**Task objective:** Take every line from the entries below that includes the word "item" and copy it.

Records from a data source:
════════════════

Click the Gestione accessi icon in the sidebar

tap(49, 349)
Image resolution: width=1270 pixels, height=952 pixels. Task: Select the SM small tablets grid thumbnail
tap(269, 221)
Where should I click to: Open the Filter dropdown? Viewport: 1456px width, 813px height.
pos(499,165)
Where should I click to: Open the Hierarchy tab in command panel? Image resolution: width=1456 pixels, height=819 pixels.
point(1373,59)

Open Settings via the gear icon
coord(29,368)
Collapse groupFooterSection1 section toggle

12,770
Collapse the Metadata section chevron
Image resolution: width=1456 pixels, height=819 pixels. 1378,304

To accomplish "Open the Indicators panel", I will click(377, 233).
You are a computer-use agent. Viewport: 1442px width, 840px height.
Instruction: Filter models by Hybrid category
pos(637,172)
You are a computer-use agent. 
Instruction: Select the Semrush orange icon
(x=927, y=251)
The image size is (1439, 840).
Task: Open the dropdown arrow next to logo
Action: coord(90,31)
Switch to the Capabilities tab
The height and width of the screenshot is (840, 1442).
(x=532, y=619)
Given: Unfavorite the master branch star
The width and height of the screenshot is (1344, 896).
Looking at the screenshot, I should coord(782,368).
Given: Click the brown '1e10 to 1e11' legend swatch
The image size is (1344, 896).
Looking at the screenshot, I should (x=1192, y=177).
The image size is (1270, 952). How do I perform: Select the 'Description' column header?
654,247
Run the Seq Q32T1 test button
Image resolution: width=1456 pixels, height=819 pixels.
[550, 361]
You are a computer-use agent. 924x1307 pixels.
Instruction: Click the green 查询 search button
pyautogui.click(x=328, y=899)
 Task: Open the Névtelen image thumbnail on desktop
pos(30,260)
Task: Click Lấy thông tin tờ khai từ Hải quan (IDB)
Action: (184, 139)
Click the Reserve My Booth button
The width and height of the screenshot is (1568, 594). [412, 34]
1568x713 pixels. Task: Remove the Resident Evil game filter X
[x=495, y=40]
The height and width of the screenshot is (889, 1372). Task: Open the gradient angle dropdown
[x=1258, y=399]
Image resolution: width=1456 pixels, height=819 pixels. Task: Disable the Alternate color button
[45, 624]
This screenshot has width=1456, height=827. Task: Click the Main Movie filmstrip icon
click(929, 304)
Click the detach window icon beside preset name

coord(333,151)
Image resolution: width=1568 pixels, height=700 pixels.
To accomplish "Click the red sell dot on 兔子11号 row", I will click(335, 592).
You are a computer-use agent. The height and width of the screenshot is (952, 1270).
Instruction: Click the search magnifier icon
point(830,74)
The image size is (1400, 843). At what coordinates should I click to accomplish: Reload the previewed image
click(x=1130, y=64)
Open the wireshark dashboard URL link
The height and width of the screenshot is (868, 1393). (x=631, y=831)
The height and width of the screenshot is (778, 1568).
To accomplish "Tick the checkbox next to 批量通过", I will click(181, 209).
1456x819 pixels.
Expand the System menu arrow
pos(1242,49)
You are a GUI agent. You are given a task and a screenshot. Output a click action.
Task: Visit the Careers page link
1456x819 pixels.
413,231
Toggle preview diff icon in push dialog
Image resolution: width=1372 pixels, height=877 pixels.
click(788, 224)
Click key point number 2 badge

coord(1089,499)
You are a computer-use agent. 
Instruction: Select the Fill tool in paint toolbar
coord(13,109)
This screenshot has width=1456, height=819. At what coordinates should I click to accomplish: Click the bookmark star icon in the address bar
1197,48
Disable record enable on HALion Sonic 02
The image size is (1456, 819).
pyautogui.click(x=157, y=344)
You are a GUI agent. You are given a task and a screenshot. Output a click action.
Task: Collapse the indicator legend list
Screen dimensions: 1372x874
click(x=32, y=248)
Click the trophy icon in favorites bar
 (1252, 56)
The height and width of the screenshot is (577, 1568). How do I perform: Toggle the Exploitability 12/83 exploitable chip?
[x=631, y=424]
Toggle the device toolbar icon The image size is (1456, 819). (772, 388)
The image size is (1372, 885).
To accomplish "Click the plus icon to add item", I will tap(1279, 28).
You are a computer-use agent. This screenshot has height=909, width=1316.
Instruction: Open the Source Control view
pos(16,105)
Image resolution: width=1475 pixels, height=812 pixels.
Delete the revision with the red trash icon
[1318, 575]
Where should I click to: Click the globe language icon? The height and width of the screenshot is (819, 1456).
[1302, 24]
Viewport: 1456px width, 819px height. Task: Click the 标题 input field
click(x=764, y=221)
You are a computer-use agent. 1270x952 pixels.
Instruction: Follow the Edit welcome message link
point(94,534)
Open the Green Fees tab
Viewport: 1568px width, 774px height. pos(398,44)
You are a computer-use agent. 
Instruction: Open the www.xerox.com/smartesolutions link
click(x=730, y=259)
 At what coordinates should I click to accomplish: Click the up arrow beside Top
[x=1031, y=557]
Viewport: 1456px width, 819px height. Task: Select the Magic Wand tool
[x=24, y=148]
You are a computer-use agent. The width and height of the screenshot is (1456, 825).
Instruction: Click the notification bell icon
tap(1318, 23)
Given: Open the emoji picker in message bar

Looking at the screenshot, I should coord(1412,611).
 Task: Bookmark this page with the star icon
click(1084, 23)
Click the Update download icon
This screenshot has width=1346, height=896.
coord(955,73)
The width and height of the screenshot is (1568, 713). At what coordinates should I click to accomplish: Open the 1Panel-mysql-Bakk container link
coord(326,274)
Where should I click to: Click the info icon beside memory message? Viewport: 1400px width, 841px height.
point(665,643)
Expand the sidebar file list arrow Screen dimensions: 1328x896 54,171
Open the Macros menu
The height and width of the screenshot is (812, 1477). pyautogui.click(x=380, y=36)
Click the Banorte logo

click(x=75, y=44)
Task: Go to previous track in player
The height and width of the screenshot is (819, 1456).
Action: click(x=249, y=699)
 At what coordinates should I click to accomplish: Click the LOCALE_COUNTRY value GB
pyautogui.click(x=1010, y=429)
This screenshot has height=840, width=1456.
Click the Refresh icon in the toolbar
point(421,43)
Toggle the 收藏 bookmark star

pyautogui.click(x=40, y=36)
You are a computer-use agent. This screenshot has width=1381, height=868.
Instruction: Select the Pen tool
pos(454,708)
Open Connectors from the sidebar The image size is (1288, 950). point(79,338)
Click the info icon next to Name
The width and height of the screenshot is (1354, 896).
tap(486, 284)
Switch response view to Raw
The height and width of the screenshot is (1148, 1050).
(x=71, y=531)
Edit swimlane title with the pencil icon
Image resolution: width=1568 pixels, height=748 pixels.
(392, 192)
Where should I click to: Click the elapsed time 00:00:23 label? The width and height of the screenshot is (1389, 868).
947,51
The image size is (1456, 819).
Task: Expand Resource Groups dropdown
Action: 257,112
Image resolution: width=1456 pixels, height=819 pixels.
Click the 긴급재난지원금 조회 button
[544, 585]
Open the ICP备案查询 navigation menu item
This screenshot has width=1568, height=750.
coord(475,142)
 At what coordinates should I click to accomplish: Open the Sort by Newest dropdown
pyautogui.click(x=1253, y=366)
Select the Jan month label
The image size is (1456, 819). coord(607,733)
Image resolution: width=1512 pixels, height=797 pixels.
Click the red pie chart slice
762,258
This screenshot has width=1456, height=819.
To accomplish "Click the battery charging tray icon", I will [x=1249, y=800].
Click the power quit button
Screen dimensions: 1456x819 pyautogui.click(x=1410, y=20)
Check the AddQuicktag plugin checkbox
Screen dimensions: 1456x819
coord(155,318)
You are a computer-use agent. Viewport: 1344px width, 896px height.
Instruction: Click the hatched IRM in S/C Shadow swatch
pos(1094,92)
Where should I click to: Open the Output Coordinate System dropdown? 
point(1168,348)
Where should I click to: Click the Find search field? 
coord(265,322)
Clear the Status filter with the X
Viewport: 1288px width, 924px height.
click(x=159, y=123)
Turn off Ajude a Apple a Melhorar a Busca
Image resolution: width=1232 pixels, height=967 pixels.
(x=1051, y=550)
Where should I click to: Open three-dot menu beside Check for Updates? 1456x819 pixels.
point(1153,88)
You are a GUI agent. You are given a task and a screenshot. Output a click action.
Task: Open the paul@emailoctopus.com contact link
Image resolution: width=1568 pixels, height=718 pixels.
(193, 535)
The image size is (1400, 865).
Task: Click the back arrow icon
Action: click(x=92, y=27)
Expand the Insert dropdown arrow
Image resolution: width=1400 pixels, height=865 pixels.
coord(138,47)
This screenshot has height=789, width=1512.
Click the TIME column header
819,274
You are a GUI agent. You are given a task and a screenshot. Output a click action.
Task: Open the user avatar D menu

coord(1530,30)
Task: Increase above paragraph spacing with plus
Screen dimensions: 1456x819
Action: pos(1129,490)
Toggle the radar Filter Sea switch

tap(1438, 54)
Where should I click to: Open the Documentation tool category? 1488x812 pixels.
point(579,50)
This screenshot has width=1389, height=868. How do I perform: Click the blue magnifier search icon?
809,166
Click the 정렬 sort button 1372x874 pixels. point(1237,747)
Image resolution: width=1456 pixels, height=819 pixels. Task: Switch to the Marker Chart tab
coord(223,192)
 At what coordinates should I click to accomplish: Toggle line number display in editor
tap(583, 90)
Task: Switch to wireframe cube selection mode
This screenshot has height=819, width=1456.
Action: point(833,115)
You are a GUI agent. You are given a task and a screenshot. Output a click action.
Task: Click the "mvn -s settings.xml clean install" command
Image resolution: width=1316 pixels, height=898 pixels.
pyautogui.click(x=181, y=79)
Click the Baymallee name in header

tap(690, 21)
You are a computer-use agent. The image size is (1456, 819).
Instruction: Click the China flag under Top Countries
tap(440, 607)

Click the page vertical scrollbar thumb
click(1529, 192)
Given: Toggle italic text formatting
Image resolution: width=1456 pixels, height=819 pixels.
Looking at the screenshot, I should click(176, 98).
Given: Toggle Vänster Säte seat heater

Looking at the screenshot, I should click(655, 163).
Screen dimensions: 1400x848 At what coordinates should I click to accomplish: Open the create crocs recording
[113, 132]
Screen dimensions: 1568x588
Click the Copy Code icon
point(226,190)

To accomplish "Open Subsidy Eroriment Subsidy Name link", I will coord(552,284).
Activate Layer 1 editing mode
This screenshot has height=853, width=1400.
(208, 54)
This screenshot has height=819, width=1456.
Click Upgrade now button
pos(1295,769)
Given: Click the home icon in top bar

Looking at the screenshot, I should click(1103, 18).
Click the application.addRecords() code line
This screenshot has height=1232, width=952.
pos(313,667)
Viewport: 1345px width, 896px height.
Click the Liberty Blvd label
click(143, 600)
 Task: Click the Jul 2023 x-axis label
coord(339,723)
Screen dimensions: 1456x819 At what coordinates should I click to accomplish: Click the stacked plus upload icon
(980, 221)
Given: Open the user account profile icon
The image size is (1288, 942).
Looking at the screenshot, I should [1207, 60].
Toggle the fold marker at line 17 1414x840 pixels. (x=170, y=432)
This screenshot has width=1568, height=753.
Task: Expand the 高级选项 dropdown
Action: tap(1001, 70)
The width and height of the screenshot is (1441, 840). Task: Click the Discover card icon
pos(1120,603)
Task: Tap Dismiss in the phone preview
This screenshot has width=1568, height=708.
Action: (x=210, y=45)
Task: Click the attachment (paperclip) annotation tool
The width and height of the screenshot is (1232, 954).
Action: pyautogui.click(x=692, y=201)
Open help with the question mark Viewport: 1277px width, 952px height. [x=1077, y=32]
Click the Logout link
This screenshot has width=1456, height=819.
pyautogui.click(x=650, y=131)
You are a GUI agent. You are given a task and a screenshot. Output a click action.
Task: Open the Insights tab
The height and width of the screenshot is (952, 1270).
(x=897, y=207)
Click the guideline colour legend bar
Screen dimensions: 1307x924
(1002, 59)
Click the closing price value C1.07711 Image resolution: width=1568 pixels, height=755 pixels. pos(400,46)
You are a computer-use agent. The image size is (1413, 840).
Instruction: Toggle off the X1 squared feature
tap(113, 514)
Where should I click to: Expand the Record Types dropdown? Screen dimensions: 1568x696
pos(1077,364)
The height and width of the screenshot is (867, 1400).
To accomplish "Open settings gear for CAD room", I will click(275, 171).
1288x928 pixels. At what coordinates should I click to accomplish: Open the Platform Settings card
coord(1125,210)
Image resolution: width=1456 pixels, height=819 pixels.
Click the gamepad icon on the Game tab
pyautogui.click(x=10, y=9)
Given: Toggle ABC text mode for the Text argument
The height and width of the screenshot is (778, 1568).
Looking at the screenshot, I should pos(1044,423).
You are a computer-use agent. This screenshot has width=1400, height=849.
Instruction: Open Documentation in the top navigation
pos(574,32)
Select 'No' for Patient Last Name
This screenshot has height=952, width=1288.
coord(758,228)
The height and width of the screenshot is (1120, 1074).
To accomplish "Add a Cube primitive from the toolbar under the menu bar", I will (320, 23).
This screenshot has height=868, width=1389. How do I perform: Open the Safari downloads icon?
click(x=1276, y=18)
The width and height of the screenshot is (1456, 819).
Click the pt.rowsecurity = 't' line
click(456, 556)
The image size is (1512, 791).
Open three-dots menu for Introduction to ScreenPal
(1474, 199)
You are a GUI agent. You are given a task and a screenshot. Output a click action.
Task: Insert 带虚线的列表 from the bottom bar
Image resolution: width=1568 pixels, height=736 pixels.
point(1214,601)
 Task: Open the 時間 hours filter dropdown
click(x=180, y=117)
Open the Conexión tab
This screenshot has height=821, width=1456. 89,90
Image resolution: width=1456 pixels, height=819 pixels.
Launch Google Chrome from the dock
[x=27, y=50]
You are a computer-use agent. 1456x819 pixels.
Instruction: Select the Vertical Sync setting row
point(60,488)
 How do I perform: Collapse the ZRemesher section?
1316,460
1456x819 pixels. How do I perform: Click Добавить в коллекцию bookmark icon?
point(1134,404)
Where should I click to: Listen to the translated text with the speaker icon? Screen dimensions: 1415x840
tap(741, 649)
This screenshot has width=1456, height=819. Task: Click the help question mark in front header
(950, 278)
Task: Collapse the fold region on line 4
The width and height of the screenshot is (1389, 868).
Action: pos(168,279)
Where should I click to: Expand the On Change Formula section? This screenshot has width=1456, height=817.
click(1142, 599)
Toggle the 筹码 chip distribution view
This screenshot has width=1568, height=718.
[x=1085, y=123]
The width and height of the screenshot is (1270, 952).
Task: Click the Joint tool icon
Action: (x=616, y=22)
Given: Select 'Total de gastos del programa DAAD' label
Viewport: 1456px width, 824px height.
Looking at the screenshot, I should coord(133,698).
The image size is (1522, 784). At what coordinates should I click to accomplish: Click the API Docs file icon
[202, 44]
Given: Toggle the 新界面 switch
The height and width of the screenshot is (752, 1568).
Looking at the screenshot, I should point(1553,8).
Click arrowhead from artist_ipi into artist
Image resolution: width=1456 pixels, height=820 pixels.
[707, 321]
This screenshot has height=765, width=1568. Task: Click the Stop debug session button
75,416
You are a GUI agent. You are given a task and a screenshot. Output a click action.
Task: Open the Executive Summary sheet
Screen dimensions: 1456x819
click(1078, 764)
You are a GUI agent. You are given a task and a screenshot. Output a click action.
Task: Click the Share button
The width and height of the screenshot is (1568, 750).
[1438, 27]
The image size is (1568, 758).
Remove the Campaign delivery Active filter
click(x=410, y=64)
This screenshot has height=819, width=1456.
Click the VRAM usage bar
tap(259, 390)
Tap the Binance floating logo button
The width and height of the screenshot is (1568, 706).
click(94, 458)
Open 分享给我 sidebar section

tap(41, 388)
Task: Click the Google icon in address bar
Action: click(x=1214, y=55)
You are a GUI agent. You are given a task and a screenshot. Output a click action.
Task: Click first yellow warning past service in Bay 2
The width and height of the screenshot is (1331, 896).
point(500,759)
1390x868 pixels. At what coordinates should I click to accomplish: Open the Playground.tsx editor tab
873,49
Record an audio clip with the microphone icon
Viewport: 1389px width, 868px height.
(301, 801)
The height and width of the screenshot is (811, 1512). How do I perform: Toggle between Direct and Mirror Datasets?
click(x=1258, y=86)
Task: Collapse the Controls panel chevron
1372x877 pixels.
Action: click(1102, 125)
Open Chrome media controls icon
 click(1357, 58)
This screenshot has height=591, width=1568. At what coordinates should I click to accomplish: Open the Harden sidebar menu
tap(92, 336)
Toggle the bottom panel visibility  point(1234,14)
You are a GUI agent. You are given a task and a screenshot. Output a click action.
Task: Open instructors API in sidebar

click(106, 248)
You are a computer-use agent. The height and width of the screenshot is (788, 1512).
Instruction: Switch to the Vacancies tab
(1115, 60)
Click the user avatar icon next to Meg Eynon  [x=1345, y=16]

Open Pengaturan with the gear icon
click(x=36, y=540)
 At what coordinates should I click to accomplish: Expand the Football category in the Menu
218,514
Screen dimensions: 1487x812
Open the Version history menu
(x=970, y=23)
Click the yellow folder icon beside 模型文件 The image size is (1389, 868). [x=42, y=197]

════════════════

**Result:**
To accomplish "Click the plus icon to add item", I will tap(1279, 28).
Open the ICP备案查询 navigation menu item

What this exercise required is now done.